#### WHAT NEEDS TO BE DONE
Extract the text of each entry below exactly, leaving every image behind.

#### DATA SUPPLIED
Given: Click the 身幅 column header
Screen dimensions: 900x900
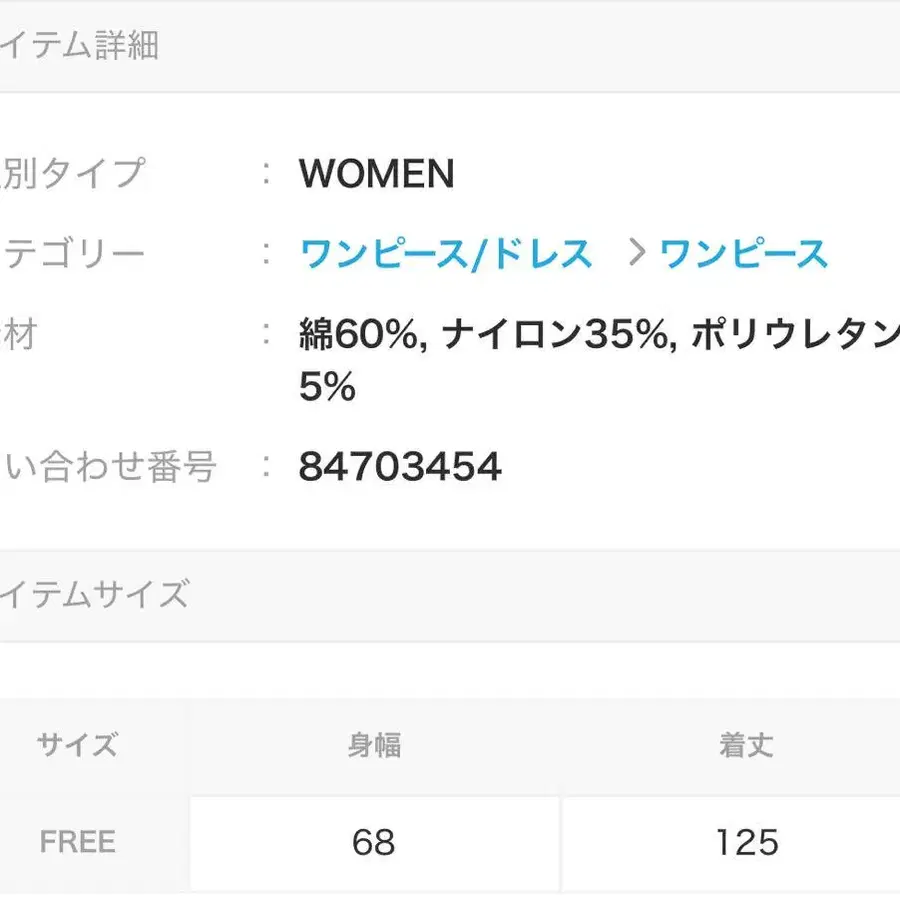Looking at the screenshot, I should coord(374,745).
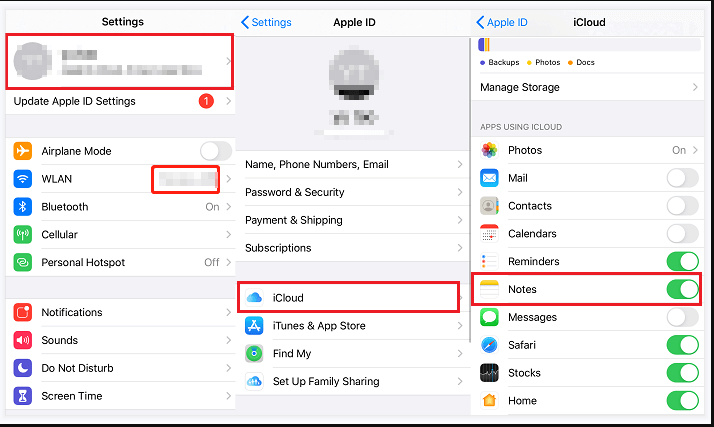Image resolution: width=714 pixels, height=427 pixels.
Task: Expand Manage Storage via its chevron
Action: (694, 88)
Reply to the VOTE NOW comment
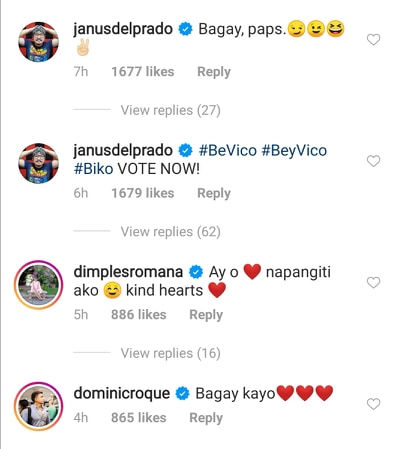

#### YOUR SOLUTION
Given: Click the 身幅 column header
Screen dimensions: 900x900
Looking at the screenshot, I should coord(374,745).
Image resolution: width=714 pixels, height=427 pixels.
Task: Expand Manage Storage via its chevron
Action: (694, 88)
Reply to the VOTE NOW comment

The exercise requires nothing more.